-- ENTRIES PROVIDED follows --

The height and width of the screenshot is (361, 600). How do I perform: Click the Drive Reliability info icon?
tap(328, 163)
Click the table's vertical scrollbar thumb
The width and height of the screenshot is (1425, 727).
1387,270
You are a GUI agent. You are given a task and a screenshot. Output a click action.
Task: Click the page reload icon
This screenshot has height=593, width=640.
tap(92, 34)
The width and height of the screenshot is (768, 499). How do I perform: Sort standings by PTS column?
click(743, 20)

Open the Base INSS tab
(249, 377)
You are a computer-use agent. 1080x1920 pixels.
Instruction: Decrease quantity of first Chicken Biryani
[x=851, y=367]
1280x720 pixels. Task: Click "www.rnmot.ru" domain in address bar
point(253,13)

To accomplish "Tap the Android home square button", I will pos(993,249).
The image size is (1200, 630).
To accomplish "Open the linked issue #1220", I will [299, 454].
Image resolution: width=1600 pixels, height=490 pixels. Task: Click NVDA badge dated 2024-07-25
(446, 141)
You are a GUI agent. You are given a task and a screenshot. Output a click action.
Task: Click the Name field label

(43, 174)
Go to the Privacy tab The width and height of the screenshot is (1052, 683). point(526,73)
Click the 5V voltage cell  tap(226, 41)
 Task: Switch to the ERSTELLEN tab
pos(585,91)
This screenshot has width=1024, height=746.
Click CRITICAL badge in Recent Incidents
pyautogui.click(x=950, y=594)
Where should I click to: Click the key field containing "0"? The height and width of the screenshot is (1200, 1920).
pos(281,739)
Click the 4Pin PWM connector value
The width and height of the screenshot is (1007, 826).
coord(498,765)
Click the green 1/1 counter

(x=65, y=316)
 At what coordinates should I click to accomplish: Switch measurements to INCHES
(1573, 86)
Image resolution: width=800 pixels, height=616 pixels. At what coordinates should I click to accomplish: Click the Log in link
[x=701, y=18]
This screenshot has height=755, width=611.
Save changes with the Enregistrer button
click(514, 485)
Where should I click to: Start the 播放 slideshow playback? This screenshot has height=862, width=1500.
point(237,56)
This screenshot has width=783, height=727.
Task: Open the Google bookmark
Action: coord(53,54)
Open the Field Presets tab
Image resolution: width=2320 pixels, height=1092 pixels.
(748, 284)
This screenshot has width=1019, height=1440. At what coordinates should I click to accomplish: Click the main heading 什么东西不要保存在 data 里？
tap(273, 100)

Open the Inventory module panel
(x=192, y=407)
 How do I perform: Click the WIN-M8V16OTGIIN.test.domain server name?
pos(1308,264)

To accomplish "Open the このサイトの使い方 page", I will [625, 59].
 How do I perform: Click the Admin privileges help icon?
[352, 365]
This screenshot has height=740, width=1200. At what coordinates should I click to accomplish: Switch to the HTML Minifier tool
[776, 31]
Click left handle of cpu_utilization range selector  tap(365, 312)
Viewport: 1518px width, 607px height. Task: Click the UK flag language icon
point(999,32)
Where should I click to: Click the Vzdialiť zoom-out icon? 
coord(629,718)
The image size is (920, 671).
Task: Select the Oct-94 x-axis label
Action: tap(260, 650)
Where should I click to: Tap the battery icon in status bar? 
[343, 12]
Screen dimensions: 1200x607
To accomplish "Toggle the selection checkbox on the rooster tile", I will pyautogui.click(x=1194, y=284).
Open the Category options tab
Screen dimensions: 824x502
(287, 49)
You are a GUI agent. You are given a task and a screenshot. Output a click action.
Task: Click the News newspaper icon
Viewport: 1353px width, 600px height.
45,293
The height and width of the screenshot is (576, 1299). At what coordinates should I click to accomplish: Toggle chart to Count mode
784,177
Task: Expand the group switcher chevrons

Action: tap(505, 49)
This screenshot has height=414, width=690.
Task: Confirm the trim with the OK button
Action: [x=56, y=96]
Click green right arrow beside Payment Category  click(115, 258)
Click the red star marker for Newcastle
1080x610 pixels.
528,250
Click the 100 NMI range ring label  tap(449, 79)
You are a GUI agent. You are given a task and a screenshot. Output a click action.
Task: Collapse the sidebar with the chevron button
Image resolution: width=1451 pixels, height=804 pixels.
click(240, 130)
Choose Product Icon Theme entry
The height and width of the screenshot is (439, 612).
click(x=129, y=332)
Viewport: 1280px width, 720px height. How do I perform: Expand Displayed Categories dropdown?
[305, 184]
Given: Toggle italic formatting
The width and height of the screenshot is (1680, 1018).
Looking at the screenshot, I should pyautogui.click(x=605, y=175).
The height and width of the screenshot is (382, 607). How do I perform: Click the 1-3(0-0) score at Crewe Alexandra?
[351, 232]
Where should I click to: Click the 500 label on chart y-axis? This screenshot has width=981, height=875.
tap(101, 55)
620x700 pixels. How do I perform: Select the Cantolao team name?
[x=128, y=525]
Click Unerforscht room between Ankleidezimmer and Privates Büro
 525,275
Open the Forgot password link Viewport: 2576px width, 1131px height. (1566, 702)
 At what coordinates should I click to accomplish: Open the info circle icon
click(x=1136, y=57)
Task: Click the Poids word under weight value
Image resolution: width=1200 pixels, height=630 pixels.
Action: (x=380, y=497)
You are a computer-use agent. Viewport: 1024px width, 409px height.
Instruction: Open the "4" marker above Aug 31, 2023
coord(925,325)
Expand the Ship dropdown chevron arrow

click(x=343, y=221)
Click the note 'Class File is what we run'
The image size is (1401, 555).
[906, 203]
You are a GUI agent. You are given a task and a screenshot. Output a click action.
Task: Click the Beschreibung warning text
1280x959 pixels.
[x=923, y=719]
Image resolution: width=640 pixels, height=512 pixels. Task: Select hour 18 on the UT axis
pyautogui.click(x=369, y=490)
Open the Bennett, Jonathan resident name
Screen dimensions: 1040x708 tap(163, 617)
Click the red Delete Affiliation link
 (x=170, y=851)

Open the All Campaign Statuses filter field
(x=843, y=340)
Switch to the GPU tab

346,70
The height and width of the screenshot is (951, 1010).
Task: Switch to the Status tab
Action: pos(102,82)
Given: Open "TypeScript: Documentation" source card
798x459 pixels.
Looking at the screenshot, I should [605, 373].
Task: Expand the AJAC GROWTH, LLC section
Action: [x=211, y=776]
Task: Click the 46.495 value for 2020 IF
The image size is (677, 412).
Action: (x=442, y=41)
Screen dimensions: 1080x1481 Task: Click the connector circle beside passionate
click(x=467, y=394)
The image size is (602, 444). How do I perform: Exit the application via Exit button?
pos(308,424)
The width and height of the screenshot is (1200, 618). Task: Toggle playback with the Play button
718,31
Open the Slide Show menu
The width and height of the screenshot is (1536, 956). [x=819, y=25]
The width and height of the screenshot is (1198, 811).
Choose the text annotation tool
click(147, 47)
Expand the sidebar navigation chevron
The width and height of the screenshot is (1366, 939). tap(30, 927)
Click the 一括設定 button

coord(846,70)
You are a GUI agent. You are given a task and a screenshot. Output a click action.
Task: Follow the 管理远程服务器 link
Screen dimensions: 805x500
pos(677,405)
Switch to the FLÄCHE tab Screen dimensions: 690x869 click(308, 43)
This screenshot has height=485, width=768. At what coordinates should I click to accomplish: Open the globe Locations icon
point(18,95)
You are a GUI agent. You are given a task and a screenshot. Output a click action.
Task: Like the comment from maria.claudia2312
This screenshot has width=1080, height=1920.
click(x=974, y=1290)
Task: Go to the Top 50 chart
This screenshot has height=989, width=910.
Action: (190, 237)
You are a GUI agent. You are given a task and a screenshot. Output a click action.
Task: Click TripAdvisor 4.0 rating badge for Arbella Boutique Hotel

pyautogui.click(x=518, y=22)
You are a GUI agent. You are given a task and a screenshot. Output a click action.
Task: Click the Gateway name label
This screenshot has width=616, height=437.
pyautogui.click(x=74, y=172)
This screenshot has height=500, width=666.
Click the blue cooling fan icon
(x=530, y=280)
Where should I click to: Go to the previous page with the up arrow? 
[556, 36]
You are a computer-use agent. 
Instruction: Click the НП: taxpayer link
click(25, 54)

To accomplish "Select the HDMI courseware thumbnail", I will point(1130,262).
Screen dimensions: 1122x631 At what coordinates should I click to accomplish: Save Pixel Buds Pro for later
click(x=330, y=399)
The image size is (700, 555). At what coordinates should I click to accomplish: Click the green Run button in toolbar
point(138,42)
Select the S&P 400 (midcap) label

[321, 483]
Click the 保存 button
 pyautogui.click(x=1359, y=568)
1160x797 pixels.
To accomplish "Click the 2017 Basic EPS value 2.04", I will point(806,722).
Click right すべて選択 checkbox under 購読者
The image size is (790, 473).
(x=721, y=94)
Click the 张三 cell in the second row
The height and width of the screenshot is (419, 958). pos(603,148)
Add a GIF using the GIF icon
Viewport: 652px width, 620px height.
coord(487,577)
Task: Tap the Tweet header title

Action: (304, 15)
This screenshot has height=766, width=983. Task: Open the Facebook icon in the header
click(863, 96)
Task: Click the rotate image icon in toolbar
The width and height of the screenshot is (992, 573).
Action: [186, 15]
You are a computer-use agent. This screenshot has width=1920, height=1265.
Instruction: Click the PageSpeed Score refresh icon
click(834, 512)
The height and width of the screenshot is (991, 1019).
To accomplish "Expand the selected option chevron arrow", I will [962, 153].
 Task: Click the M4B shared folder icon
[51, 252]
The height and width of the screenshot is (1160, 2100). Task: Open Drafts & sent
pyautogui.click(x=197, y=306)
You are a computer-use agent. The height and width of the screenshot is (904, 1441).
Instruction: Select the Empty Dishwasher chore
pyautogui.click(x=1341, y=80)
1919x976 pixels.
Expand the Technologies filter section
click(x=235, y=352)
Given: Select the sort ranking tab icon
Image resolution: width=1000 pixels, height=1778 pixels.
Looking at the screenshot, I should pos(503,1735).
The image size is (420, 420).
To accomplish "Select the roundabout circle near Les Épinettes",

-- ENTRIES PROVIDED concluded --

WHAT YOU NEED TO DO: Search the data for the string "range" and copy every line where it appears.

OUTPUT OF THE EXERCISE:
Click left handle of cpu_utilization range selector  tap(365, 312)
Click the 100 NMI range ring label  tap(449, 79)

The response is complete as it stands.